The second concern, and one that is relevant to me personally, is related to privacy. Many databases, at least in the social sciences, are comprised of data provided by human participants. While this information can be "de-identified," that only removes obvious identifiers (e.g., name, date of birth). But even without those things, it may be possible for people to put response patterns together in a way that allows them to identify who a participant likely is. Depending on what is being studied, this can be risky. For example, participants in a research study for people with a specific diagnosis (e.g., schizophrenia, HIV) probably don't want the public to know about their diagnosis, at least not outside of their control.

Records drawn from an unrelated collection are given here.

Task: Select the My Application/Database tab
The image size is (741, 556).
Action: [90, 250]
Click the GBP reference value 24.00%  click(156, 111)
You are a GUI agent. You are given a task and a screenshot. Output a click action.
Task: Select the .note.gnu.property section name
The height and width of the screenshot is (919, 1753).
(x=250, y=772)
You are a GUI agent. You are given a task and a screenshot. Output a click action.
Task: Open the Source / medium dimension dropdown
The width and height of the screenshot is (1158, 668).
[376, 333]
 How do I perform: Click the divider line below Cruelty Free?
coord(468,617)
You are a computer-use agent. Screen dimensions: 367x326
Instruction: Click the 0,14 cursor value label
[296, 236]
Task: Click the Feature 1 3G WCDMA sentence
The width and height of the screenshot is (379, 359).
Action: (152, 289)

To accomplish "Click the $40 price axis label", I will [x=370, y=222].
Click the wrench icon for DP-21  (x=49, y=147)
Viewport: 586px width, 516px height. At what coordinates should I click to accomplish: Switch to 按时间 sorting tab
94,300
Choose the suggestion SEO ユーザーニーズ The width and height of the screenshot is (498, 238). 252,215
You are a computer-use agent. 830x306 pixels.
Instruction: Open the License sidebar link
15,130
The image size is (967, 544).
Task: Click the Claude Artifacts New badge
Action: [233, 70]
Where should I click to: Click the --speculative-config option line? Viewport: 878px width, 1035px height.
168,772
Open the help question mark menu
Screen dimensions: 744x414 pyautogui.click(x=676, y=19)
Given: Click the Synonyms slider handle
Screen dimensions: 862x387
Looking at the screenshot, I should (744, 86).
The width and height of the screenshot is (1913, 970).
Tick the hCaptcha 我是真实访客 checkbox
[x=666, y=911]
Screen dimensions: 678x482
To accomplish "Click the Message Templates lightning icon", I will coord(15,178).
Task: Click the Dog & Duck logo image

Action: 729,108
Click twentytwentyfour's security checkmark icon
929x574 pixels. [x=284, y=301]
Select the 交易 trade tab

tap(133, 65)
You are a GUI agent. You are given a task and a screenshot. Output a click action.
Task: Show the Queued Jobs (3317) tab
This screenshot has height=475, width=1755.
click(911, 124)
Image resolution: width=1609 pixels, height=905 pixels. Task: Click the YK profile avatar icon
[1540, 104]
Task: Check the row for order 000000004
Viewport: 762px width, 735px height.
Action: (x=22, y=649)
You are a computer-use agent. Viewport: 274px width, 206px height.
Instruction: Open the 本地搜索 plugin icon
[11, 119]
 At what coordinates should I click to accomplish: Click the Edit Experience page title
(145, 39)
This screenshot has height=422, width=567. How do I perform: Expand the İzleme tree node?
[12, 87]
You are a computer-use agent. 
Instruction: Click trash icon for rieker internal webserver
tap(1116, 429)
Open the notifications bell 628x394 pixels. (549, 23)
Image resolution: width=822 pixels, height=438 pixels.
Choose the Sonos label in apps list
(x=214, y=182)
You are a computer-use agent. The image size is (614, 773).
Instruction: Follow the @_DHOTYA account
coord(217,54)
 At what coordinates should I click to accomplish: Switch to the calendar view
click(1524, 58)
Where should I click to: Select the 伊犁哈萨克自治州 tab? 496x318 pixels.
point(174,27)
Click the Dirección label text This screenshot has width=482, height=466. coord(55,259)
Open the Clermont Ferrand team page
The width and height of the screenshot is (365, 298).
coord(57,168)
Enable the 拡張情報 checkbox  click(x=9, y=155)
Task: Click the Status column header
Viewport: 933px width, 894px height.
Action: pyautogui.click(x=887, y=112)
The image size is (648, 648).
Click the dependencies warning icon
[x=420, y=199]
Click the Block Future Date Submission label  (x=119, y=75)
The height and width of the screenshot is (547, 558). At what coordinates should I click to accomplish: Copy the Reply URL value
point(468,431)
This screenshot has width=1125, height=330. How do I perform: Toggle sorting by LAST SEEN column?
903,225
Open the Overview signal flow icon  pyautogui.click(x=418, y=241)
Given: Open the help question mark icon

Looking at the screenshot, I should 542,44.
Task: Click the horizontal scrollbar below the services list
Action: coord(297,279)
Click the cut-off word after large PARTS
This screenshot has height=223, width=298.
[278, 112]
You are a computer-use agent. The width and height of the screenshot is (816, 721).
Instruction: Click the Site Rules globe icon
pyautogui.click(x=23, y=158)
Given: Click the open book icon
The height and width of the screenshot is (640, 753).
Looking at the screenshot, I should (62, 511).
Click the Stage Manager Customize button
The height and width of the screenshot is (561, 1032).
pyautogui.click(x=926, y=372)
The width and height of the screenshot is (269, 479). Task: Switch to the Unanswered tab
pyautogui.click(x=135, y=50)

To help illustrate how this might happen, let's consider and example. People with access to the data may know it was all collected at a certain university, so they'll know that participants likely live in that area. Maybe there's information about family structure, which can narrow things down a bit further. Keep going with level of education and other demographics, plus some responses on other measures, and you can see where a devoted person could start to make connections to real-world people. In an era when we have some people online (sometimes with the best of intentions) trying to track people down for various reasons, this is a major concern.
As another example, consider your own data. If a lot of data about you that is stored by a company (e.g., your internet provider) was made public, but it's anonymized (i.e., de-identified), how would you feel? Would you expect people to be able to track down which "anonymous" person is you? It's a serious concern, and something we need to figure out before making a lot of this data available.
But do the risks outweigh the benefits of sharing the data? Is there anything we, as researchers, can do to fully de-identify a database? I'm not sure, and I think that's something we need to actively try to figure out.
This is a bit of an abrupt end to the post, but that's because I'm not really sure where to go from here. I wrestle with this quite a bit as I debate how much information about my own research to share. If the data didn't represent people, I think it'd be much easier to justify making things open. It may be easier in cases when there's a national sample and limited geographical identifiers, but perhaps there are still ways to connect data to a person.
In the software world, there are "white hat" and "black hat" hackers. "White hat" hackers look for vulnerabilities in software with the goal of fixing them to improve security. "Black hat" hackers use software bugs/vulnerabilities to cause damage, steal data, and so on. Do we need "white hat" hackers in open science who can try to identify ways data may be linked to specific participants, or used for other inappropriate purposes? Maybe.
But let me know your thoughts. Do you think these concerns are valid? Do you have ideas about how open data can be best handled in the social sciences? Let me know in the comments!